Unless you are one of the lucky few who get love right on the first try, we all end up with exes. Exes can be our worst nightmares, but they can also be some of our closest friends if we don’t make a huge mess of things. At the very least, we hope they won’t make us want to escape any room they happen to be in.
I always try to stay friends with my exes. I figure that if I liked them enough to date them I probably like them enough to at least be friendly toward them. I have one ex who, no matter how hard I try, cannot stand to make eye contact with me and frankly, it bites. His negative attitude toward me gives the relationship a sad, dark undertone and keeps me from focusing on the good times we had together. Because no one should have to feel terror or depression around people they once loved, here are some tips for dealing with an ex.
Before you break up
Don’t place blame on the other person or say things you know you’re going to regret. Unless the person did something like cheat on you or kill your favorite pet, breakups generally involve two people who no longer make each other happy. If you act like the other person is the only one in the wrong, it is hard to make up later and distorts the view of your actual dating life. Make it clear that you’re not breaking up to hurt them, but to help both of you. Don’t be mean for the sake of being mean. I’ve heard some pretty nasty things said during breakups that never should have come out. If you wouldn’t say it to a friend you were fighting with don’t say it during a break up.
After you break up
Make an effort. You may not want to be friends, but you probably don’t want things to be uncomfortable. Sometimes something as simple as liking their Facebook status says, “Hey, we’re cool, and I wouldn’t push you in front of a bus.” Say “hi” on the street or sit near them in class after you’ve had a reasonable break period. It can be super awkward the first few times but it helps defuse tension quickly. It is easy to demonize a person you never see again, so make sure you both remember that the other person isn’t really all that bad.
Don’t talk about your new significant other in front of them. This is the worst. One of my exes comes to me for advice about his new girlfriend and I hate hanging out with him more than I hate being in a room with the ex who is afraid of looking at me. Just because you used to be comfortable talking about sex with someone, doesn’t mean that you get to do it when you sleep with other people. Even if they say it is OK, avoid it.
Stop calling each other crazy. Someone may not have wanted to be with you, but that doesn’t make them crazy. People throw around this word too often. We are, for some reason, our most annoying selves around the people we date or used to date, but just because she got annoyed when you didn’t text her back or he got frustrated because you left socks everywhere doesn’t make someone crazy. It makes him or her human and you just happened to notice it more.

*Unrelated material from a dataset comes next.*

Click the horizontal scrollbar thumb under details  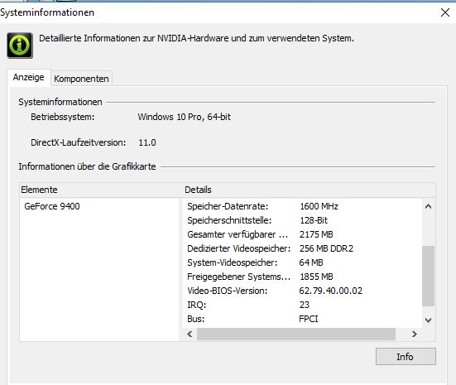[x=296, y=334]
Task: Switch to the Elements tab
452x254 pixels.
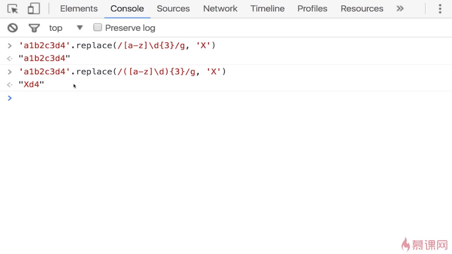Action: tap(79, 9)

We need to stop thinking about our exes as terrifying beings out to get us. Too many people think their ex is literally the worst person to have ever walked the planet and their sole purpose is to ruin lives. Most of the time this is completely untrue. Sometimes it is fun to create some drama in our lives, but don’t do it at the expense of your ex. Because things didn’t work out doesn’t make him or her a bad person, he or she just isn’t the right person for you.